Christian Lequesne bonjour, qu’y a-t-il selon vous à retenir de ce sommet et de ces rencontres diplomatiques qui se sont déroulées ces denières heures à Prague ?

Toutes les manifestations de confiance provenant de Washington sont importantes pour rassurer le personnel politique, qui reste encore – avec des nuances d’un pays à un autre – convaincu que la présence américaine est un garant de la sécurité, notamment vis-à-vis d’une Russie qu’on considère comme pas encore tout à fait stabilisée. Il faut nuancer : je pense qu’il y a davantage de craintes dans les Pays baltes ou en Pologne qu’en République tchèque ou en Slovaquie. »

Barack Obama
« Je crois que ce qui est important, c’est autant la signature du traité avec les Russes que la rencontre avec les chefs d’Etat et de gouvernement d’Europe centrale. Il est clair que depuis l’arrivée de Barack Obama à la Maison Blanche il y a quand même un sentiment en Europe centrale et orientale que l’implication des Etats-Unis n’est plus tout à fait la même qu’à l’époque de George W. Bush. Je crois qu’il y a eu une série d’événements qui ont marqué cette partie de l’Europe : le fait qu’Obama ne participe pas aux cérémonies du 20è anniversaire de la chute du Mur de Berlin et la décision de l’administration américaine de ne pas poursuivre l’installation du bouclier antimissile en République tchèque et en Pologne. Tout ça a marqué, peut-être pas tant les sociétés d’Europe centrale et orientale que les élites politiques. C’est plutôt du côté des élites politiques qu’il y a à mon avis des soupçons d’un éventuel retrait américain.
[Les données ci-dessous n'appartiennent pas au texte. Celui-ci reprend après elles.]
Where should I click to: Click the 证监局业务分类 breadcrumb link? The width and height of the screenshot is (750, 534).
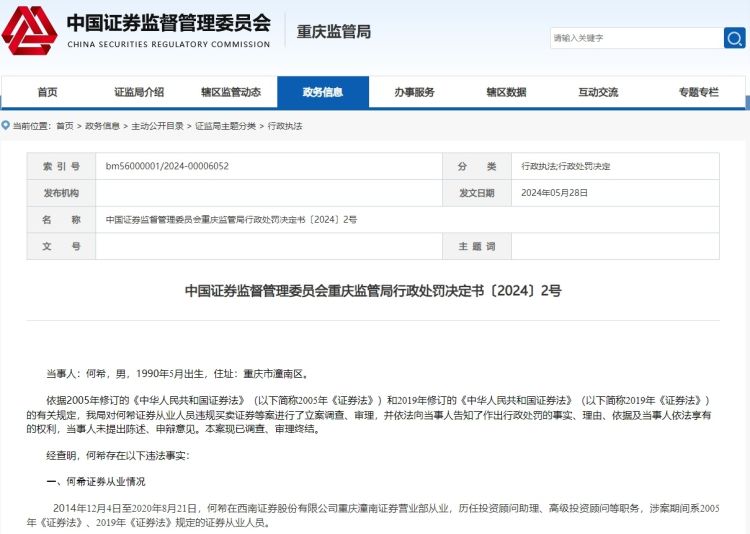[x=225, y=126]
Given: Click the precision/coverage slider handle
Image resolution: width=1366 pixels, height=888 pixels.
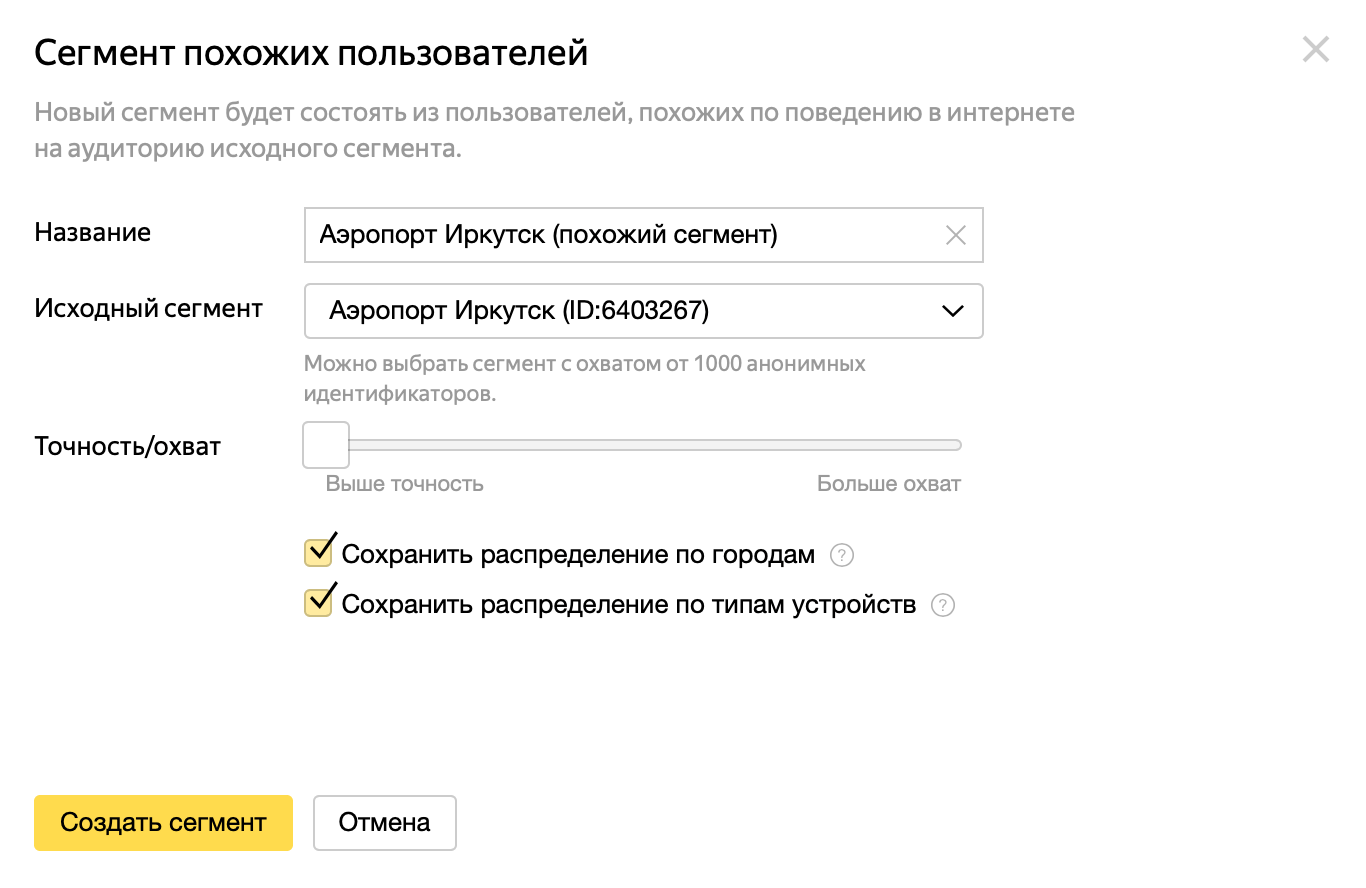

L’Union européenne a été « omniabsente » de ces joutes diplomatiques qui se sont déroulées à Prague cette fin de semaine, même si sur les onze pays représentés à cette rencontre il y en a 10 qui sont membres de l’UE et un, la Croatie, qui devrait le devenir bientôt. Est-ce un vrai problème que l’UE n’ait pas du tout été impliquée ? Quelques voix se sont d’ailleurs élevées à Bruxelles, notamment l’ancien premier ministre belge Guy Verhofstadt pour lequel cette rencontre est du « perdant-perdant », pour ces pays et pour l’UE.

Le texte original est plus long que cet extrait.